The ‘rich list’ of BBC journalists and presenters has been released and it makes for grim reading: eyewatering sums extracted under threat of criminal sanction from the nation’s TV viewers and handed over to the corporation’s overrated ‘stars’. The Press Gazette has more.
Forty-six BBC journalists earned above £178,000 last year from their work for the corporation, according to the BBC’s annual report for 2023/24 – three more than the year before.
BBC News at Six and Ten presenter Huw Edwards remains at the top of the ranking despite being off-air from July 2023 and for most of the financial year covered by the report.
In total some 54 BBC news staff are paid more than £178,000 (which is the cut-off for the BBC on disclosing top earners). By comparison, Prime Minister Keir Starmer is paid just over £167,000 a year.

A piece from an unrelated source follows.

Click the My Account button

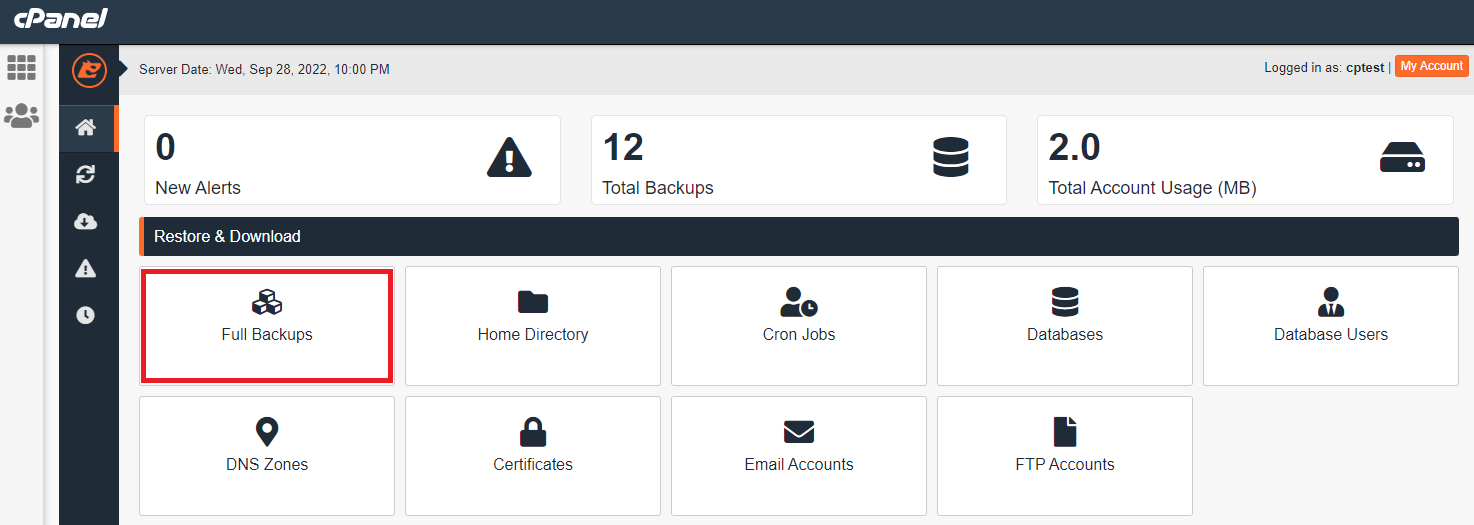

Edwards’s salary was somewhere between £475,000 to £479,999 for the year to March 31st 2024. That was a 6% rise from £435,000 to £439,999 in 2022/23.

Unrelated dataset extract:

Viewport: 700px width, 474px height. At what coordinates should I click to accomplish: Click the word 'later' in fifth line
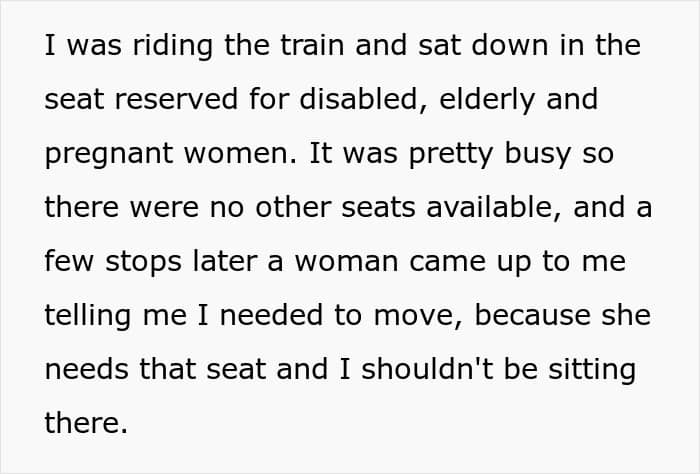[225, 261]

Edwards left screens after the Sun reported a BBC presenter was alleged to have paid a young person for explicit images. He was identified by his wife Vicky Flint who said he had been hospitalised due to a serious mental health episode.

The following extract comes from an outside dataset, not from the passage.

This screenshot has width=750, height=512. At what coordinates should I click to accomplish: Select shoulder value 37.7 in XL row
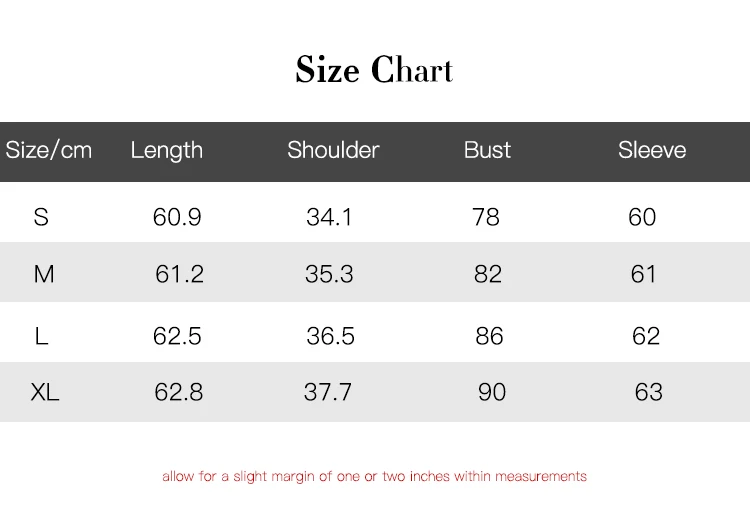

Edwards formally resigned in April this year on medical advice. He did not receive a payoff but did receive full pay while he was off-air, which the BBC said was “normal policy” for staff while suspended.
Asked during a press briefing about the annual report on Tuesday how the salary paid to Edwards even though he was only on air for three months of the financial year was good value to licence fee payers, BBC Director General Tim Davie said: “We’re always trying to be very judicious with the spending of public money and no one wants to waste a pound but what you’re trying to do, and from the onset of that affair, was trying to act proportionately, fairly and navigate this appropriately. I think that’s what we did.”
Other than Edwards, two presenters earned more than £400,000: Question Time presenter Fiona Bruce and BBC Radio Ulster and BBC One (NI) presenter Stephen Nolan both took home between £405,000 and £409,999.
Worth reading in full.
The Telegraph‘s list (and the Mail’s) includes presenters such as Gary Lineker (£1.35m) and Zoe Ball (£0.95m) paid even more eyewatering sums for their service – despite, in Zoe’s case, seeing audiences fall by over half a million.